Valis graduated from UMBC in May and has put any career plans on hold to focus on the label. "I do want to go to graduate school at some point, but I really want to try my hand at doing this record label," he says. "As soon as I start to settle in and live a normal life of grocery shopping and cleaning my room, I freak out and decide to take on some huge project."

Valis used a small inheritance from his grandmother to begin the label, and he's hoping to take out a small-business loan to keep it going. "If possible, I'd like to have one of my releases sustain itself [financially]," he says. "I really just want to work hard on [the label] even though I don't have any financial resources." he now supports himself and his label by working two jobs, as a mover and a restaurant host.

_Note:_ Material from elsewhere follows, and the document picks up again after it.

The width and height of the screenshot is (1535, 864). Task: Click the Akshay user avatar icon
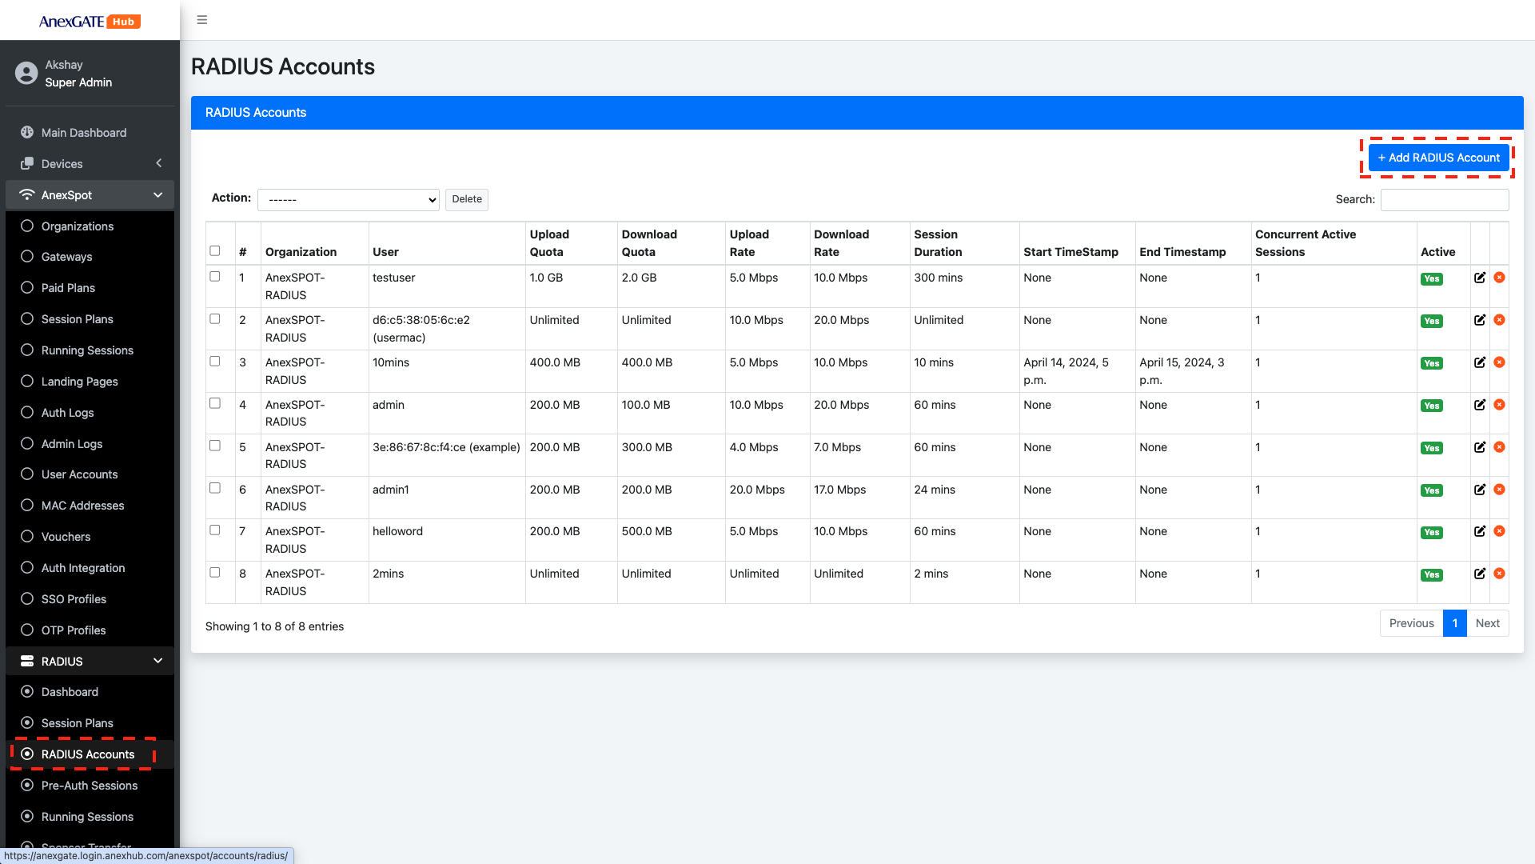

Regardless, Valis feels the time is right for him to leave. "There's no energy or real creativity [in Baltimore] anymore," he says. "I go out now, and I see a lot of people who were just totally over the top and amazing just drinking and being complacent. The older you get, the smaller your circle becomes as people start dropping out and getting careers.

"Personally, the way I'm justifying it to my parents is that my grandparents are in good health," he continues. "My parents had me when they were really young--like 20 and 21--so my grandparents basically raised me. So I'd like to get out there and see some more of life while they're OK, before somebody needs to be here to take care of them.

"And if it doesn't work out I'll be back in Baltimore in a few months, like so many that have come before me."